Behind the unconcealed anger and vindictive tone of Rubin’s piece lies the knowledge that the propaganda campaign waged by the Times to promote the imperialist intervention in Syria with hypocritical rhetoric about “human rights” and “democracy” has proven a failure. This same sentiment is undoubtedly shared by a whole section of the pseudo-left, tendencies such as the International Socialist Organization and others, whose arguments in support of the war for regime-change were virtually indistinguishable from the line dictated by the CIA to the Times editorial board.

The demoralization among these layers is deepened by the pending ascension to the presidency of Donald Trump, who has called into question the arming of Islamist “rebels” and suggested his administration would seek closer cooperation with Russia in suppressing ISIS and Al Qaeda in Syria.

Anyone interpreting Trump’s remarks as a harbinger of a new era of peace in the Middle East or anywhere else on the planet, however, will be in for rude shocks, sooner rather than later. The objective logic of the protracted crisis of American capitalism as well as Trump’s own “America First” policy leads to an explosive escalation of US militarism.
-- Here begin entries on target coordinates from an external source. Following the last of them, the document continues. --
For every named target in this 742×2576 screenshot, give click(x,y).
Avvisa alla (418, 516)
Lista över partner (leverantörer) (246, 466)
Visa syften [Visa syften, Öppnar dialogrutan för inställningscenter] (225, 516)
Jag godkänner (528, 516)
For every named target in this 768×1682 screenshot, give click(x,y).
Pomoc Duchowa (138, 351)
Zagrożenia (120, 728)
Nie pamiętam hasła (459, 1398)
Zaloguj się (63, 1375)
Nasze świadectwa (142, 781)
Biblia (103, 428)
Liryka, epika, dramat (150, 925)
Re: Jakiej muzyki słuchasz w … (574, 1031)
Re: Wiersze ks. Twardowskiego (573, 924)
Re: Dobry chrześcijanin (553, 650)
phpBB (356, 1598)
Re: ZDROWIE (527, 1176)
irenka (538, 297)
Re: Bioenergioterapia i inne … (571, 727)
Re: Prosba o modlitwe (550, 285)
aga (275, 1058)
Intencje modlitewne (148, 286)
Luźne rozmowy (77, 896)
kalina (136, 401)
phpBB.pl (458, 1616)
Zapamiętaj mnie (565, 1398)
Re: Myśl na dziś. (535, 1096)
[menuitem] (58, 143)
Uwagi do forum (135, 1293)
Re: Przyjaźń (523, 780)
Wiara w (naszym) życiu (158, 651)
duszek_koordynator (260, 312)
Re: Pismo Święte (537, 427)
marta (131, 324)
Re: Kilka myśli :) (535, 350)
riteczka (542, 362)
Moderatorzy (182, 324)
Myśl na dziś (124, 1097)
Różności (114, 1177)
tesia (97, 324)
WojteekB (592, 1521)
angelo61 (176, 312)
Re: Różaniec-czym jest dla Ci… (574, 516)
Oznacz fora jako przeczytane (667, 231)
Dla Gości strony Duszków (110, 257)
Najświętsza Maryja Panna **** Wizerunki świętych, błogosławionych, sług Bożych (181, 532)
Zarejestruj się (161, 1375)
Whatever the billionaire con man’s semi-coherent comments on Syria, he has surrounded himself with right-wing warmongers who are determined to continue war throughout the region, including against both Iran and Russia. Moreover, he has already laid out plans for a major expansion of the US Army and Navy as well as Washington’s nuclear arsenal.

Should the incoming administration change the rhetoric justifying such an escalation from the “human rights” and “democracy” tropes of the Obama years back to the “global war on terror,” or just the naked defense of US interests, the Times can be counted on to make the necessary adjustments to its journalistic propaganda.